Dottorandi e specializzandi: l’altro CNSU

12 Maggio 2019

Il giorno 14 e 15 Maggio gli studenti  regolarmente iscritti ai corsi di laurea triennale e magistrale non saranno gli unici a varcare le porte delle sedi elettorali per esprimere la propria preferenza sui futuri componenti del CNSU. Ci saranno anche dottorandi e specializzandi che sceglieranno, tra i loro colleghi, i portavoce delle loro istanze. Il voto sarà espresso su scala nazionale e indipendentemente da chi riuscirà ad ottenere più consensi le difficoltà a cui far fronte saranno molteplici per ridare equilibrio ad entrambi i settori.

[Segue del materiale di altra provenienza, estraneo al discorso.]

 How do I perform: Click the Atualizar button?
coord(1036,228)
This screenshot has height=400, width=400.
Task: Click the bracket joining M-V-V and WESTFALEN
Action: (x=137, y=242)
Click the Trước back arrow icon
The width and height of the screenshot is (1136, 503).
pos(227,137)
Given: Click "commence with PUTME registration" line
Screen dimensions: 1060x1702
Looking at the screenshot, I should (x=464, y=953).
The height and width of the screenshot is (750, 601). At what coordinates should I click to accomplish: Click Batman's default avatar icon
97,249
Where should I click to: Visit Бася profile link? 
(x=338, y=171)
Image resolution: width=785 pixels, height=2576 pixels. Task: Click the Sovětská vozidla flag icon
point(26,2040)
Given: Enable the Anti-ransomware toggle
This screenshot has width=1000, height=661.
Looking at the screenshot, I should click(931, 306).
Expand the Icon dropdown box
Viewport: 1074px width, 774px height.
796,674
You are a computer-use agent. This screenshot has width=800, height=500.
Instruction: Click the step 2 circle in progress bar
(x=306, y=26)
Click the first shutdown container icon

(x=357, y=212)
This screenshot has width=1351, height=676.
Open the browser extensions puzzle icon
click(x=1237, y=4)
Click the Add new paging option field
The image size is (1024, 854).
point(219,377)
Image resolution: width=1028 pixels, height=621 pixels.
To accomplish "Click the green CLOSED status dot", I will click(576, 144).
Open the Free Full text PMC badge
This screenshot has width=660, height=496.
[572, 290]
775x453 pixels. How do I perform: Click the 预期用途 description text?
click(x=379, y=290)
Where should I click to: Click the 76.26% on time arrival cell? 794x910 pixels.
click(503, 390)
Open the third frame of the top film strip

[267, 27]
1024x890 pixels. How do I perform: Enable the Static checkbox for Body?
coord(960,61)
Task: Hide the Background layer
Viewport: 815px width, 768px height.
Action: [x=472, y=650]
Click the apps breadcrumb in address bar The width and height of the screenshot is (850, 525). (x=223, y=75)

Il dottorato di ricerca in Italia rappresenta lo step immediatamente successivo al conseguimento della laurea per gli studenti che desiderano continuare ad approfondire una branca del sapere collegata al corso di laurea per il quale si sono laureati. Ma le cose non sono così semplici. Requisiti, tempi e modalità di concorso sono individuati a discrezione delle università. Il rapporto OCSE 2018 ha rivelato che l’Italia investe in istruzione e ricerca il 28% in meno rispetto agli altri paesi e questo lascia figurare bene lo scarso interesse statale verso l’erogazione di borse di studio e agevolazioni economiche nei riguardi dei dottorandi. Ad oggi i contribuiti equivalgono infatti a poco più di mille euro, una somma piuttosto bassa visto l’esigente impegno e presenza che viene chiesta alla figura. Un importante passo in avanti, da questo punto di vista, ha rappresentato l’iniziativa della Regione Campania che ha scelto di estendere le agevolazioni economiche relative ai trasporti destinate agli studenti anche ai dottorandi. In questo modo è finalmente emerso il riconoscimento, sebbene non esaustivo, della figura e la possibilità per questi di essere tutelati in quanto parte essenziale dell’impianto accademico nazionale. Ma la strada, per un pieno riconoscimento, è ancora lunga: superamento del dottorato senza borsa, trasformazione del dottorato in contratto di formazione-lavoro con conseguenza ridefinizione della figura in ricercatore in formazione sono solo alcune delle istanze che i dottorandi continuano a chiedere e a cui si dovrà far fronte per attribuire finalmente il giusto peso al più alto grado di formazione accademica.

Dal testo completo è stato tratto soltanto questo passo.